De Amerikaanse Federal Reserve Board en het ministerie van Financiën hebben Wells Fargo beboet voor een totaalbedrag van $98 miljoen. De Amerikaanse bank zou transacties gefaciliteerd hebben die in strijd zijn met sancties tegen Iran, Syrië en Soedan.
In een verklaring stelde de FED dat Wells Fargo “historisch ontoereikend” toezicht hield op de naleving van sancties bij zijn dochterondernemingen. Eén van die ondernemingen zou tussen 2010 en 2015 een buitenlandse bank hebben geholpen met het verwerken van “verboden transacties” die samen goed zijn voor een bedrag van $532 miljoen.

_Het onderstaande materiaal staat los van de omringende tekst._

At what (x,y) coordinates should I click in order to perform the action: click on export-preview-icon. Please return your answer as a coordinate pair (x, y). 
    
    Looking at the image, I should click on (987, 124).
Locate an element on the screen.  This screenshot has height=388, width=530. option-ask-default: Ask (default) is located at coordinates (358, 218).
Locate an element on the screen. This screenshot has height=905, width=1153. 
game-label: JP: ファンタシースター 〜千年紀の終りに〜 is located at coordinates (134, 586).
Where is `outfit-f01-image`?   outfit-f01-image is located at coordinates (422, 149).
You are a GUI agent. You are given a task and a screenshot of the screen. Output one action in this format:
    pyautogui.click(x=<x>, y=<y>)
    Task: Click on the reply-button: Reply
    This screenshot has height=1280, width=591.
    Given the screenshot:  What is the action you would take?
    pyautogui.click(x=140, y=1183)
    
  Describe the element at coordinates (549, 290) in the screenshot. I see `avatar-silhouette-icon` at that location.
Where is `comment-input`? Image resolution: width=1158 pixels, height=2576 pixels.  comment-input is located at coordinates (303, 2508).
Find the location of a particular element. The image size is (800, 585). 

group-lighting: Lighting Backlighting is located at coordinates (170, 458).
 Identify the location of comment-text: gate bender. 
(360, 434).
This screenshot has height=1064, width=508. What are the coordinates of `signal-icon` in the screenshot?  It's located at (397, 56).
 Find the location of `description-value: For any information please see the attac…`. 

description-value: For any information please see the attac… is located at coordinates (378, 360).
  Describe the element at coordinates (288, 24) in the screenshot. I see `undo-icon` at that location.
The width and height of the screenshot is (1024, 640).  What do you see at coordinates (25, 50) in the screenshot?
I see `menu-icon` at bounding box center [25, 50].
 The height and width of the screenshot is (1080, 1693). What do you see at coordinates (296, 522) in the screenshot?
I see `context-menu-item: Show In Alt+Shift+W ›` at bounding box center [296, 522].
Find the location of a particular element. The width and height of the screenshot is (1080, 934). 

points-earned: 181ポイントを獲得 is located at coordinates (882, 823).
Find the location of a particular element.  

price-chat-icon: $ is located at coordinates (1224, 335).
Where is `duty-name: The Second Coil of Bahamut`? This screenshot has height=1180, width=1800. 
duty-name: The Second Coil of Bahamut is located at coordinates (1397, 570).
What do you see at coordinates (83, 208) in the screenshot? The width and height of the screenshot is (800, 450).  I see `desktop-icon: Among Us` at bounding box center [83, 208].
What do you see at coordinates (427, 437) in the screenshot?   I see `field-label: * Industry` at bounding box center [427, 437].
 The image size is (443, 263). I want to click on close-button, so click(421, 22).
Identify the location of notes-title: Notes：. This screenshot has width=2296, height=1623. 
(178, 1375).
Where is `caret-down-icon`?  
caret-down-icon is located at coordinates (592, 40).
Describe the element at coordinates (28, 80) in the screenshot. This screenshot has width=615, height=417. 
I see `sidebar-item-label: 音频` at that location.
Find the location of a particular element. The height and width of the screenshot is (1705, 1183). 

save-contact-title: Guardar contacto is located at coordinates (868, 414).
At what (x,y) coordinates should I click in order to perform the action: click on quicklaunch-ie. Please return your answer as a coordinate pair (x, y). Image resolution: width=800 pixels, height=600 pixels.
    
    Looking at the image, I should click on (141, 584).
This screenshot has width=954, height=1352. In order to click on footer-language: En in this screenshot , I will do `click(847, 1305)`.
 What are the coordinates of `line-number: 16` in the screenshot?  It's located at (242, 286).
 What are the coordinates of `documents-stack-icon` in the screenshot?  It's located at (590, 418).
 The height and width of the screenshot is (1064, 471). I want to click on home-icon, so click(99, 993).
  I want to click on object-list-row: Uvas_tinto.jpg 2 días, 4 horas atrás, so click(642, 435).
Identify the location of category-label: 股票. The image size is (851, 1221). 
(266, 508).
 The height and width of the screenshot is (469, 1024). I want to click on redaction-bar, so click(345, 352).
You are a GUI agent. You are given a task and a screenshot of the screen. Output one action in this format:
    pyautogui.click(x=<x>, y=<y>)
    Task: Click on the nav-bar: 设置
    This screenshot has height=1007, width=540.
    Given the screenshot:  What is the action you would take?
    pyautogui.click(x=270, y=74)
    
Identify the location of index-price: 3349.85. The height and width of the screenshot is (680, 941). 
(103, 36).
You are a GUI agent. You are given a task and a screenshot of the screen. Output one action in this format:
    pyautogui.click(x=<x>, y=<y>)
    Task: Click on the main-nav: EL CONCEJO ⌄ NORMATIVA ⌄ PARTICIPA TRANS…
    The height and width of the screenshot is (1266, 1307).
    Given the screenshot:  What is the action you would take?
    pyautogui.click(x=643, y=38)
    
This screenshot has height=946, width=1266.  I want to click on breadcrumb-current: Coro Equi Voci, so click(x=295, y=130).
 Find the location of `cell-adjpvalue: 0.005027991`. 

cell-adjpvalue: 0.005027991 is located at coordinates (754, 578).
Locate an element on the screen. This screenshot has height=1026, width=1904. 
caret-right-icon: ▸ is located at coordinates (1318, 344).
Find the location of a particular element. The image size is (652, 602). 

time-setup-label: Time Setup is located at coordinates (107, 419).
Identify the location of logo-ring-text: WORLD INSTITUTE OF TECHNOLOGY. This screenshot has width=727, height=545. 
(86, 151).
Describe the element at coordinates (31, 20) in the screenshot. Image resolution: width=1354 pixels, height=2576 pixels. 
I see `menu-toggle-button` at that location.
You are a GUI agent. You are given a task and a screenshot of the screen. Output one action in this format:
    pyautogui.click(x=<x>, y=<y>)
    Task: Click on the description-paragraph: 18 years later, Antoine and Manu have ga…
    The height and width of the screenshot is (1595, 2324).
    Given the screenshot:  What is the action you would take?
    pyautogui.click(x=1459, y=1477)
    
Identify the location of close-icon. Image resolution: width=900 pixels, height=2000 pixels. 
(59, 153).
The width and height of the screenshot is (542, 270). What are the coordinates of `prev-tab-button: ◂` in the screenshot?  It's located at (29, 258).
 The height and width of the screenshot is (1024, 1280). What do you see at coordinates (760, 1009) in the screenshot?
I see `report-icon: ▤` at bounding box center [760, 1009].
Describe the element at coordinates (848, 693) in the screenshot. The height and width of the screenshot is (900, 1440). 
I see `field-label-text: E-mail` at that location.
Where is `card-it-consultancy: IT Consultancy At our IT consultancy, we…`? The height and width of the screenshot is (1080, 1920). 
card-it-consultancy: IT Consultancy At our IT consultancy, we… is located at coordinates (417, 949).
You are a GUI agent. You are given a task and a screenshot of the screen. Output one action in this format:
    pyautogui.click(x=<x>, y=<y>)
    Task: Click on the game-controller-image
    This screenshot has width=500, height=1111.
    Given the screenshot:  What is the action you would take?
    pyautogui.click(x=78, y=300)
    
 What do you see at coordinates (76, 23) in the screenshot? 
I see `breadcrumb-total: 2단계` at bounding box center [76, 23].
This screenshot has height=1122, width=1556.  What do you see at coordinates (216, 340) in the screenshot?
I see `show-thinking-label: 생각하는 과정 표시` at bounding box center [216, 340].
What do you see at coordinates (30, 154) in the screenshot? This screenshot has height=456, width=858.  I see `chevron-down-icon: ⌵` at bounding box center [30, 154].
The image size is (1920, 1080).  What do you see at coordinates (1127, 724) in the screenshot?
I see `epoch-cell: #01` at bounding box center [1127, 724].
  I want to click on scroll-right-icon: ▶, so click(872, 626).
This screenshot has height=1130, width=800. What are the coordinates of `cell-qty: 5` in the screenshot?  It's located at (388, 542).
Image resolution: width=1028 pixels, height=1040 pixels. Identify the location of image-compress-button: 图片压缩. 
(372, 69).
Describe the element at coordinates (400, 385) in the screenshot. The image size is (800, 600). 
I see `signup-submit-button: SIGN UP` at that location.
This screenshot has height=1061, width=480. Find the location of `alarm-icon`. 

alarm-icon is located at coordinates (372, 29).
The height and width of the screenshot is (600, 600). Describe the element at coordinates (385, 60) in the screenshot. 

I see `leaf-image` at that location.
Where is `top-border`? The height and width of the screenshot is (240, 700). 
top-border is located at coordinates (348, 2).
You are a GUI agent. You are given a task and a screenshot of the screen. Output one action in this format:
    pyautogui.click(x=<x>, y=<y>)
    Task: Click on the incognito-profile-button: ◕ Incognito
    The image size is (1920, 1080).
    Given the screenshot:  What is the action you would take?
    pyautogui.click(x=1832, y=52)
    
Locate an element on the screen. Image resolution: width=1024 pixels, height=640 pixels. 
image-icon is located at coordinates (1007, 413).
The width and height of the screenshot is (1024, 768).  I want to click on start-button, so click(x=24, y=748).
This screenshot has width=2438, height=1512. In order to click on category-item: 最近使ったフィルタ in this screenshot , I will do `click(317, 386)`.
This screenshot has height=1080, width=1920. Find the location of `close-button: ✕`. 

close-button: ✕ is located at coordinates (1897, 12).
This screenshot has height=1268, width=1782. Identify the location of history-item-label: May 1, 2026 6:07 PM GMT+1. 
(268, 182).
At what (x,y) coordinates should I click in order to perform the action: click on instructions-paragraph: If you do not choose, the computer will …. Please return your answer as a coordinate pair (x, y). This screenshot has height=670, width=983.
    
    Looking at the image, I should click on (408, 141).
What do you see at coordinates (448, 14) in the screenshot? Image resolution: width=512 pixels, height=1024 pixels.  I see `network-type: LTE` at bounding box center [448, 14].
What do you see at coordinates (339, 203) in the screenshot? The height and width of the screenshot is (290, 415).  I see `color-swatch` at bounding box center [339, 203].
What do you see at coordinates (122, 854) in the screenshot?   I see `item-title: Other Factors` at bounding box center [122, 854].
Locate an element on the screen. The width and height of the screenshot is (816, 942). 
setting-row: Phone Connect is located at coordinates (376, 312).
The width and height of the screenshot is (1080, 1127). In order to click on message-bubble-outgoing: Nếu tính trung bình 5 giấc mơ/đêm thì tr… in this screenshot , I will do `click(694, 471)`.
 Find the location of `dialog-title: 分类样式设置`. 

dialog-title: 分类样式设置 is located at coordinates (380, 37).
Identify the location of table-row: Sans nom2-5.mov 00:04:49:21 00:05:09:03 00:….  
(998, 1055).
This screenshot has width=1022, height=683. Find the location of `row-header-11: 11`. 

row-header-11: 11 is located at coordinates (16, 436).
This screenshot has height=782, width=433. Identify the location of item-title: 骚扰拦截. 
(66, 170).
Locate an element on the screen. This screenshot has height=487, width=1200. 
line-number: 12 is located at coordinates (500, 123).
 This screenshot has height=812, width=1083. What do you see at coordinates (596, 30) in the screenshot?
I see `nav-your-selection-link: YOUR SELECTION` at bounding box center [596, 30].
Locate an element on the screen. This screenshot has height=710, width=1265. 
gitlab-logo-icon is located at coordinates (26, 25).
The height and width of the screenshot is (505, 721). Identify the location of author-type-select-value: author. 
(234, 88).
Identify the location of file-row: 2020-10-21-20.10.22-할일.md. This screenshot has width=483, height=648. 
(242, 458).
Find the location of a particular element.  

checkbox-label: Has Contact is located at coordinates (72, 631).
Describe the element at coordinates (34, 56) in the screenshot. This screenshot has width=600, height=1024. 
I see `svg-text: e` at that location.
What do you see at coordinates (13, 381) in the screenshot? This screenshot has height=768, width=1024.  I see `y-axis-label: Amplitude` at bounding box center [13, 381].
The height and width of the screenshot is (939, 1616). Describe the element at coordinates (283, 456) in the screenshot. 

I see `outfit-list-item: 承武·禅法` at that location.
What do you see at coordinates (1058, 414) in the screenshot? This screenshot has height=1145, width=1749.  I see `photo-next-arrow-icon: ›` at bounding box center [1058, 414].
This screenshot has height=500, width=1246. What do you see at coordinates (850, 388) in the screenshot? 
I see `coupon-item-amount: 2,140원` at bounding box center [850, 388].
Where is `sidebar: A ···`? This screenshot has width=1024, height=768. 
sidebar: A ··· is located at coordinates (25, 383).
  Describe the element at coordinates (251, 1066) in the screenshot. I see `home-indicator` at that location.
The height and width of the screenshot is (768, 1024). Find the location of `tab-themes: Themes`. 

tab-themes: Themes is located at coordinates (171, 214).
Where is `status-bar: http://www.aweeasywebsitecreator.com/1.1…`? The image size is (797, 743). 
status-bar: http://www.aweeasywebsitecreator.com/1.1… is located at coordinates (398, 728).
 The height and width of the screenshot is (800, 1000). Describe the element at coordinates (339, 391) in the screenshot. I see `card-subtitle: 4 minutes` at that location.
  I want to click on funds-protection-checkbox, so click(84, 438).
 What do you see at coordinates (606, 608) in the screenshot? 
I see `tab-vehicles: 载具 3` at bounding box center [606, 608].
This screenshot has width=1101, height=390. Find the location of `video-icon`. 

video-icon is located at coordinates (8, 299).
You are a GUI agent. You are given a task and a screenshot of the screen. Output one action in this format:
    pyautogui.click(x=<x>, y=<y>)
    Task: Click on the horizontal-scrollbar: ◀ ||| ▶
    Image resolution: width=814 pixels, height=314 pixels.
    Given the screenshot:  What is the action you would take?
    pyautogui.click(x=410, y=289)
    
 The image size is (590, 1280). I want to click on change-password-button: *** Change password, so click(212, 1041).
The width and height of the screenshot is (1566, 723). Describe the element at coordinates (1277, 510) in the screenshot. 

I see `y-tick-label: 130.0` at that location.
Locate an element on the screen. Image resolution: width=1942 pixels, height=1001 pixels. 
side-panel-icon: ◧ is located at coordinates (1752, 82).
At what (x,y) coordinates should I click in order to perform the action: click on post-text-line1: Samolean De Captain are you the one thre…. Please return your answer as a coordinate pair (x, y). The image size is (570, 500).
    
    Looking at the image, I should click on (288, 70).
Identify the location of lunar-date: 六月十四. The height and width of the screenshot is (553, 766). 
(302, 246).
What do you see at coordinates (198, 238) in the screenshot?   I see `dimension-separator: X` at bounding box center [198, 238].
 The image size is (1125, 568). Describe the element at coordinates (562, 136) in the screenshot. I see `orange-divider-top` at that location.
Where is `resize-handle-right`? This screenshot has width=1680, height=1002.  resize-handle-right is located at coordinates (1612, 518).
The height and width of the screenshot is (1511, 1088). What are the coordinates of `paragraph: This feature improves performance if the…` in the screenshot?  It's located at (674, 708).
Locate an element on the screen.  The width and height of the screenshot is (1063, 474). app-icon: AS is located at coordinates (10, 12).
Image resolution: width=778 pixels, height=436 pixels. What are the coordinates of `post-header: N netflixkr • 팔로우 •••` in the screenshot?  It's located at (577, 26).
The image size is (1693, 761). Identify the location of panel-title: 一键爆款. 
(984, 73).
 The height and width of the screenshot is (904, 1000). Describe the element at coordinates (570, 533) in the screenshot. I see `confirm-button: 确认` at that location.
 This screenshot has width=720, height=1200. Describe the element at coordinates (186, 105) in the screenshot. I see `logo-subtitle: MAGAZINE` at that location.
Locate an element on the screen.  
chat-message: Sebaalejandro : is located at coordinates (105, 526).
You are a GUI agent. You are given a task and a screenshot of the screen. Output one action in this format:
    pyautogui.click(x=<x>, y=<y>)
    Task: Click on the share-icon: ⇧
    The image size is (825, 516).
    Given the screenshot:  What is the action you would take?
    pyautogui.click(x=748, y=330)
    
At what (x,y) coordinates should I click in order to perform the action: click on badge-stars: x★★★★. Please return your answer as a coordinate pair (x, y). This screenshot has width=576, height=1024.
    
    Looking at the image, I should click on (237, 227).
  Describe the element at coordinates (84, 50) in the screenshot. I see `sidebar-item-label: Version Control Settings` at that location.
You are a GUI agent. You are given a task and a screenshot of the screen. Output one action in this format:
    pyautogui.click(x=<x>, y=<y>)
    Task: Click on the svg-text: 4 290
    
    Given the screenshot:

Het totale openstaande bedrag bestaat uit twee losse boetes. Zo heeft de Fed, Wells Fargo een boete opgelegd van $67,8 miljoen vanwege tekortkomingen in het toezichtsproces.
Daarnaast ontving de bank een boete van $30 miljoen van het Office of Foreign Assets Control van het ministerie van Financiën, vanwege het verstrekken van een platform voor handelsfinancieringen aan een buitenlandse bank. Het platform zou vervolgens gebruikt worden om tussen 2010 en 2015, ruim 124 verboden transacties te verwerken.
Saillant detail aan het verhaal is dat Wells Fargo zelf aangifte heeft gedaan van de schendingen. De Amerikaanse bank zou de transacties bij het OFAC als ‘flagrant’ hebben aangemerkt. Of de melding heeft geleid tot een verlaging van de boete is niet bekend.